[Mesa-dev] [PATCH 16/20] radeonsi: add FMASK texture binding slots and resource setup

Sun Aug 11 18:25:37 PDT 2013

On Sat, Aug 10, 2013 at 11:09 AM, Christian König
<deathsimple at vodafone.de> wrote:
> Am 10.08.2013 15:53, schrieb Marek Olšák:
>
>> The RCU approach sounds good, but you can never know if 16 is enough.
>> We should release the buffer once it is full and allocate a new one.
>> The cache bufmgr in the winsys will assure there won't be any buffer
>> allocation overhead - it would work kinda a like a ring of buffers.
>
>
> Are you sure of that? The overhead of allocating a new buffer was what
> always looked so unfriendly to me with this approach.
>
> On the other hand the CP definitely can't handle more than 8 contexts at the
> same time (and one of them is always the clear context), so I strongly think
> we should be on the save side with 16 slots here. I'm just not sure if the
> SQ could add some more depth to our pipeline, maybe Alex knows more on this.
>

IIRC, it's 8 contexts on larger cards and 4 on smaller cards.  You can
look up the details in the kernel driver.  The contexts only affect
the CONTEXT registers from the 3D pipeline.

Alex

> Christian.
>
>
>> Marek
>>
>> On Sat, Aug 10, 2013 at 10:45 AM, Christian König
>> <deathsimple at vodafone.de> wrote:
>>>
>>> Am 09.08.2013 20:06, schrieb Marek Olšák:
>>>>
>>>> [SNIP]
>>>>
>>>> What if I kept the current emission code, and only allocated a new
>>>> buffer at the end of the emit function, copied all descriptors to it
>>>> using CP_DMA or COPY_DATA, and pointed SPI_SHADER_USER_DATA to it. The
>>>> buffer where the descriptors are updated using WRITE_DATA would act as
>>>> a staging buffer only and shaders would always read from the fresh new
>>>> copy. Does that sound good to you?
>>>
>>>
>>> That sounds like the solution with multiple buffers I already suggest,
>>> but I
>>> would rather use some RCU approach to it. Basically we just have to
>>> handle
>>> it like the context based resources on earlier asics.
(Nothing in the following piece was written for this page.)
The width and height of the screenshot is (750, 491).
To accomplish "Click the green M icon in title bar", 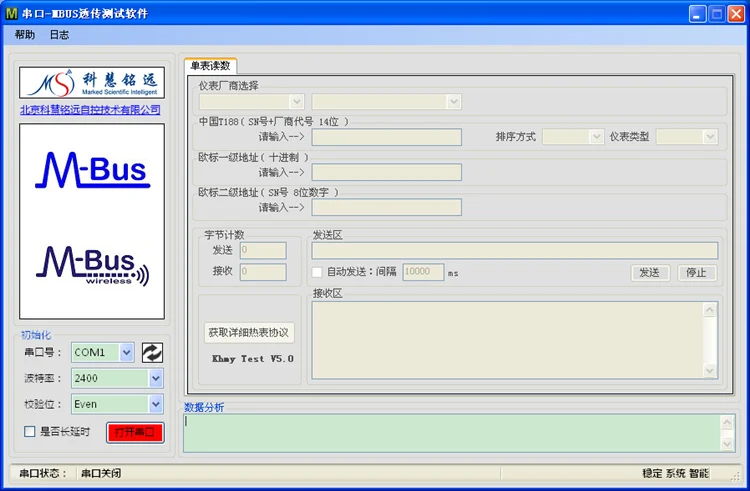I will 11,13.
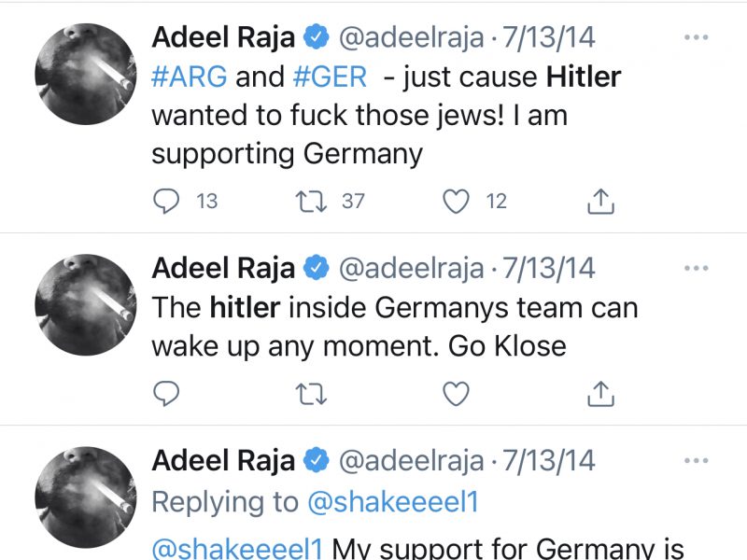Tap the share icon on the first tweet
The width and height of the screenshot is (747, 560).
(x=599, y=201)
So to me a proper
>>> solution should look something like this:
>>>
>>> We allocate a ring of (let's say) 16 slots for descriptor arrays, fill
>>> the
>>> first slot with WRITE_DATA packets and then use it in a draw command.
>>>
>>> As soon as any of the descriptors is about to change we copy it's content
>>> to
>>> the next slot, let the SPI_SHADER_USER_DATA point to it, make the
>>> necessary
>>> updates using WRITE_DATA and then use it in a draw command.
>>>
>>> This repeats over and over again, all we need to make sure is that we
>>> have
>>> enough slots in the ring to be sure that we never override descriptors
>>> when
>>> they are still in use, but I'm pretty sure that we should be on the save
>>> side with 16 or so.
>>>
>>> We can even prepare the commands for the switch from one slot to the next
>>> only once and then use it for the whole lifetime of the driver.
>>>
>>> Christian.
>
>